◆ YOUR GOAL ◆
Copy out every line in the records below that contains the word "should". Case counts, so count only lines whose capitalization matches.

◆ RAW DATA ◆

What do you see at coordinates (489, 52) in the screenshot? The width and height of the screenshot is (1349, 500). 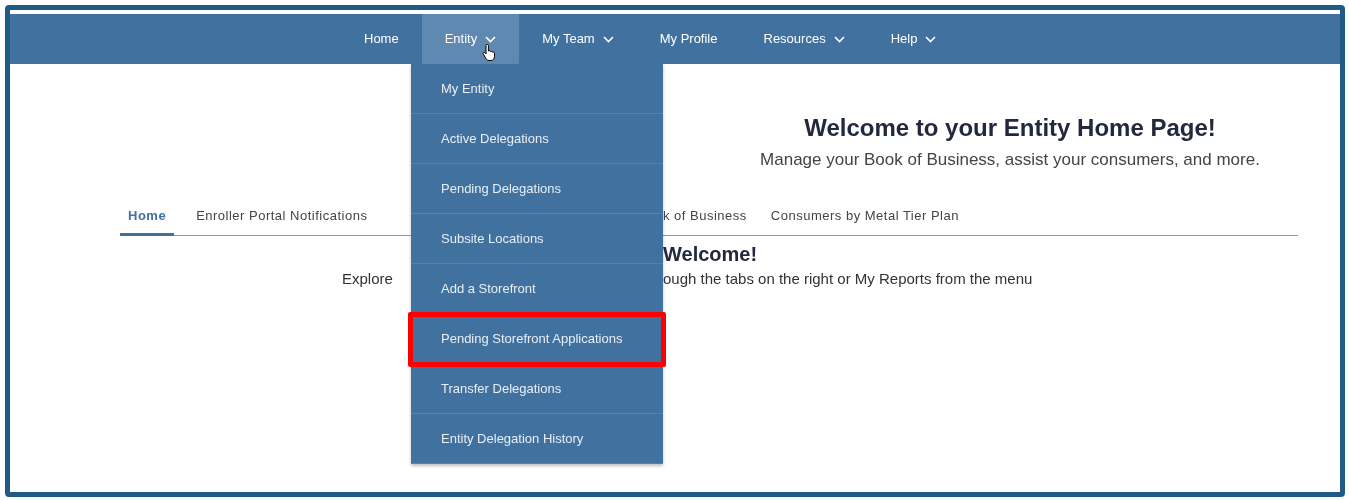 I see `hand-cursor-icon` at bounding box center [489, 52].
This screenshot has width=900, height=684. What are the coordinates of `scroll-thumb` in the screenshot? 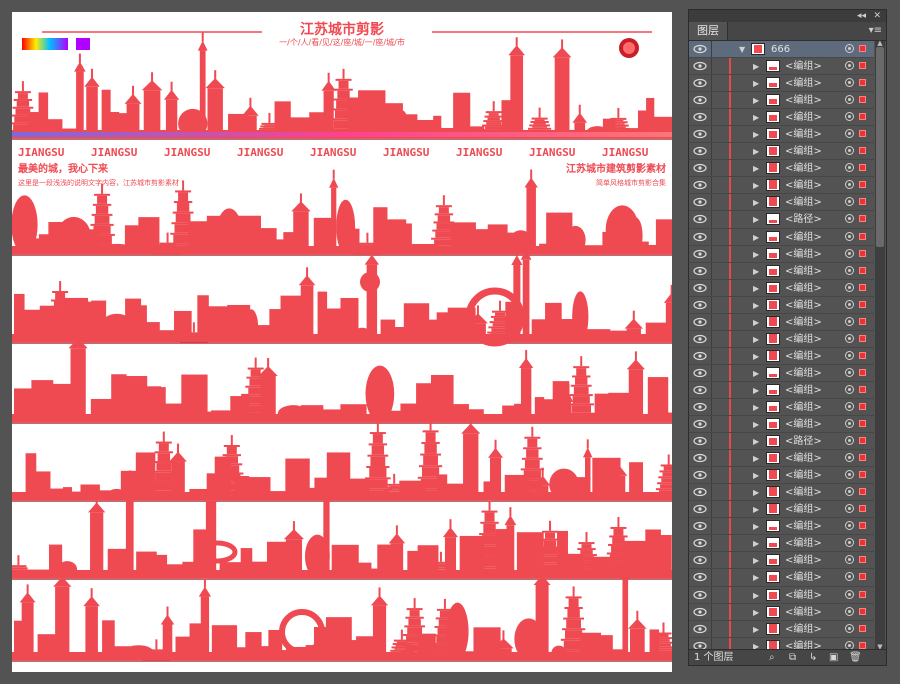 It's located at (880, 147).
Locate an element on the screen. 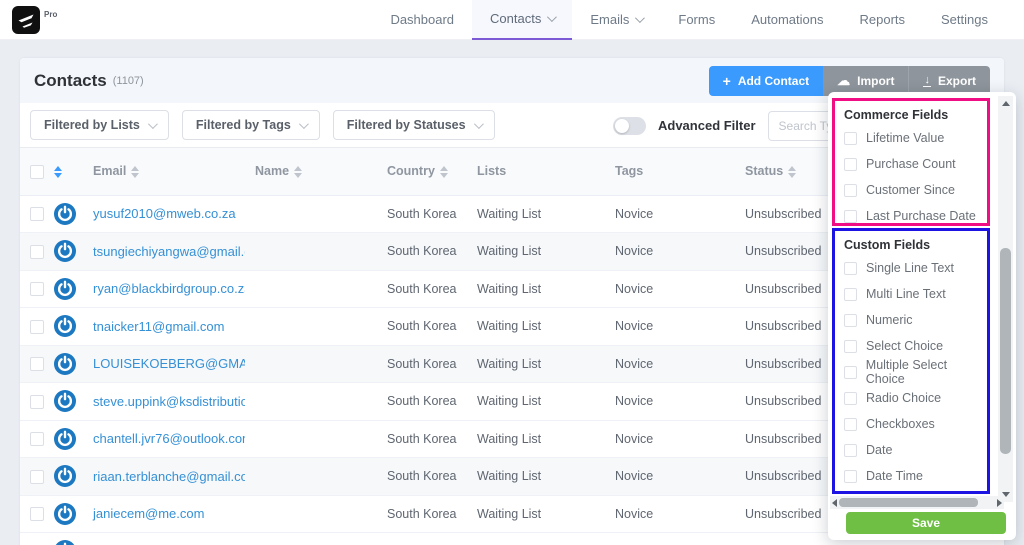 The height and width of the screenshot is (545, 1024). import-button: ☁ Import is located at coordinates (866, 80).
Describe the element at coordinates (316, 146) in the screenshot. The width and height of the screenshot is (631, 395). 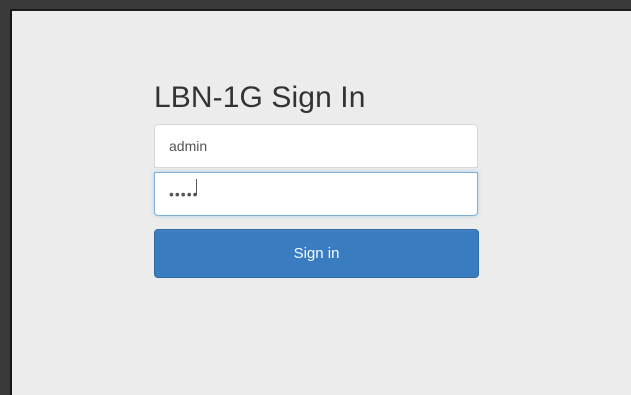
I see `username-input` at that location.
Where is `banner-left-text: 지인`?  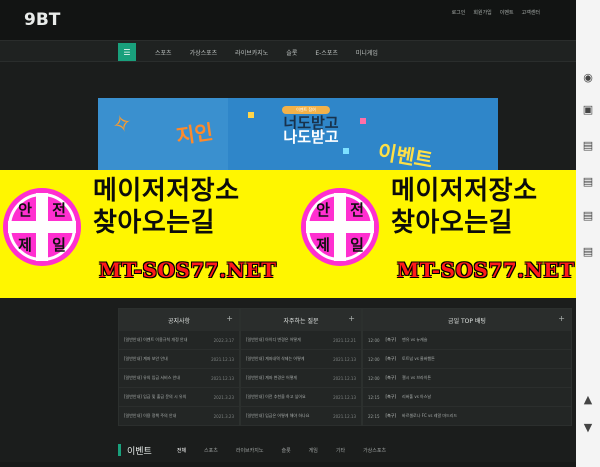 banner-left-text: 지인 is located at coordinates (194, 134).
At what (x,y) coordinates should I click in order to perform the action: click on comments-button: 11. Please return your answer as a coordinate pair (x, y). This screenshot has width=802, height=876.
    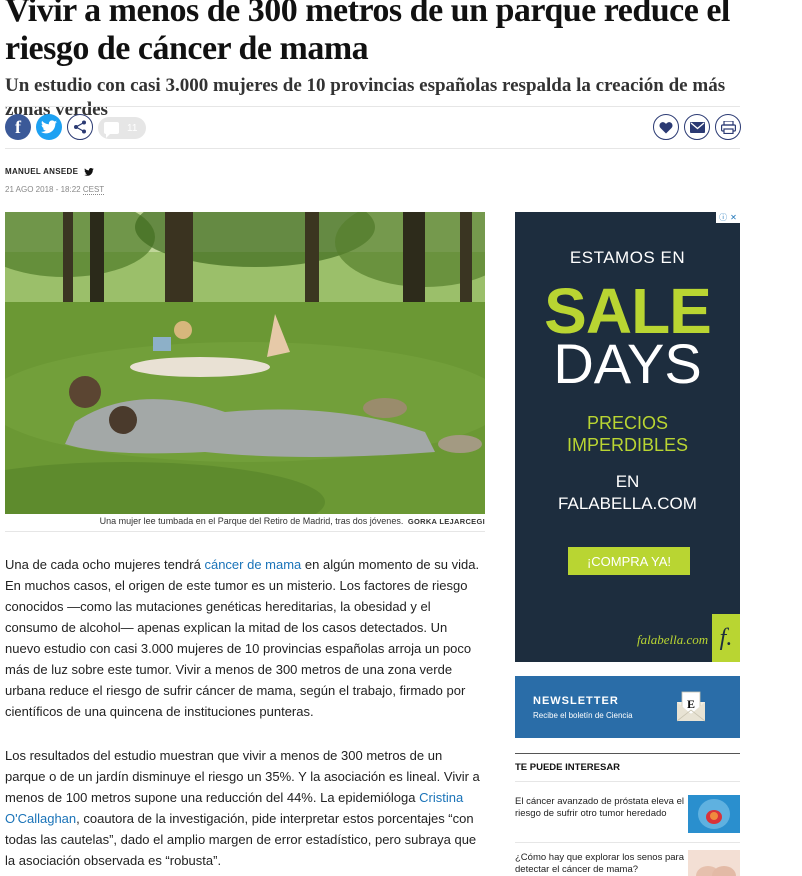
    Looking at the image, I should click on (122, 128).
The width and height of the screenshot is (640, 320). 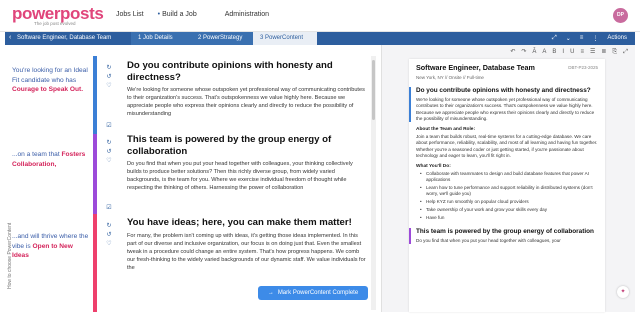 I want to click on expand-icon: ⤢, so click(x=554, y=38).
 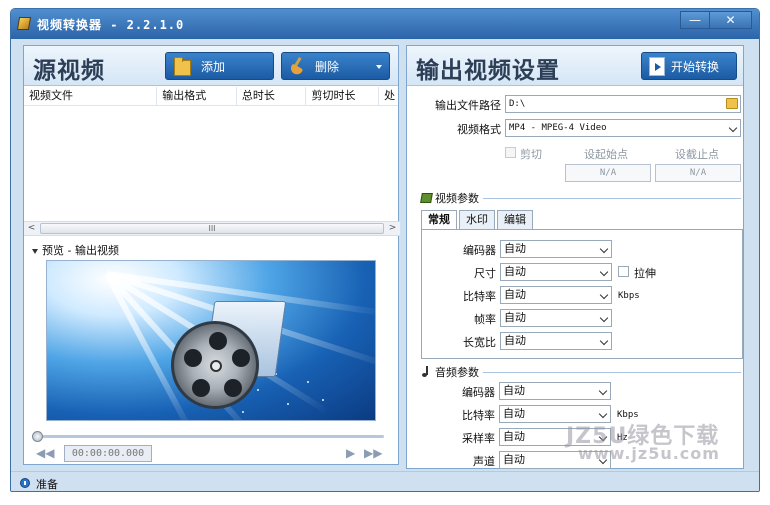 I want to click on start-convert-label: 开始转换, so click(x=696, y=66).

◆ FINISHED EXERCISE ◆
At what (x,y) coordinates should I click in order to perform the action: click on comments-button: 11. Please return your answer as a coordinate pair (x, y). This screenshot has width=802, height=876.
    Looking at the image, I should click on (122, 128).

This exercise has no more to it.